God does not disappoint

Dr. Robin H. Kimbrough

As we enter into this Lenten Season, we are reminded of the great sacrifice of Jesus Christ. It is a time of sacrifice and hope. Many of us are afraid to hope, because we are scared of disappointment. We are afraid that God will not follow through on his promise. This was the struggle of the Shunammite woman in 2 Kings 4:8-17. The Shunammite woman is described as a prominent, well-to-do woman who befriended the Man of God, Elisha. He would travel through, and she would insist on him eating and boarding with her and her husband. She eventually built him a loft to stay over. Elisha wanted to bless the woman. He asked the question, “What can I do for you?” She really did not want anything in return for what she had done for Elisha. But Elisha racked his brain to determine how he could bless her. Gerazi, Elisha’s sidekick, suggests that what Elisha could do for her is to bless her with a son—she had not a son, and her husband was old. Elisha prophesied over the Shunammite woman, “About this time next year you shall embrace a son.”

This prophecy took her to place she had forgotten, a place where she had experienced the most hurt and disappointment. All of us have that place. We don’t want to talk about it or even pray for God to bless it, because it hurts so much. The Shunammite woman replied, “No, my lord. Man of God, do not lie to your maidservant!” Of course, by that time the next year, she did have a son. The woman protested the prophetic words because she did not want to be set up for more disappointment in this area. She had moved on and accepted what she thought was God’s will for her life. The Shunammite’s worse fear was realized. The boy died. He died in her arms, probably a preteen. We can only imagine the hurt she felt and the anger kindled on the inside of her at Elisha who made her the promise. She had asked him not to take her there.

For this reason, she placed the dead boy on Elisha’s bed, and went straight to him, not telling anyone about the death of the son, including the boy’s father. Hadn’t Elisha already blessed her with a son? Yet when the son died, she felt as if Elisha had disappointed her. She would have rather been without the son than bear the pain of losing the son. Many times we have this mentality. We would rather be without the blessing than bear the pain of having it taken away from us.

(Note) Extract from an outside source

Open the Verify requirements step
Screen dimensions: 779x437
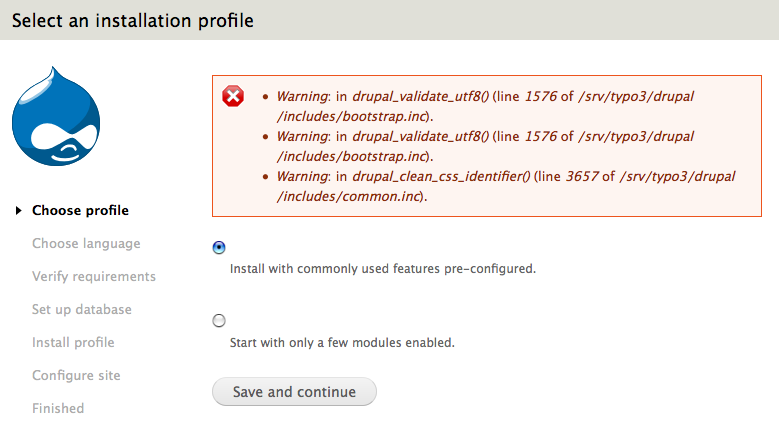pos(94,276)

There is good news for us all—there is the promise of Resurrection. Being blessed with the child, the dream, the job, the opportunity does not mean that it will not lose its life—it does mean that we must have the faith to do what we need to do to bring it back to life. This means bringing the promise and blessing to God’s attention and having the faith to know that he can make it live again.

Just as Elisha laid his body on the dead boy’s body, warmed, prayed over it, and brought it back to life, there is a power that can resurrect our dreams and challenge us to hope in the midst of disappointing circumstances. If we have faith like the Shunammite, we do not have to leave our situations disappointed. We can believe that regardless of how lifeless the situation is, God will not disappoint. God will do exactly what God said he would do. We do not have to leave here disappointed. There is always the hope of Resurrection.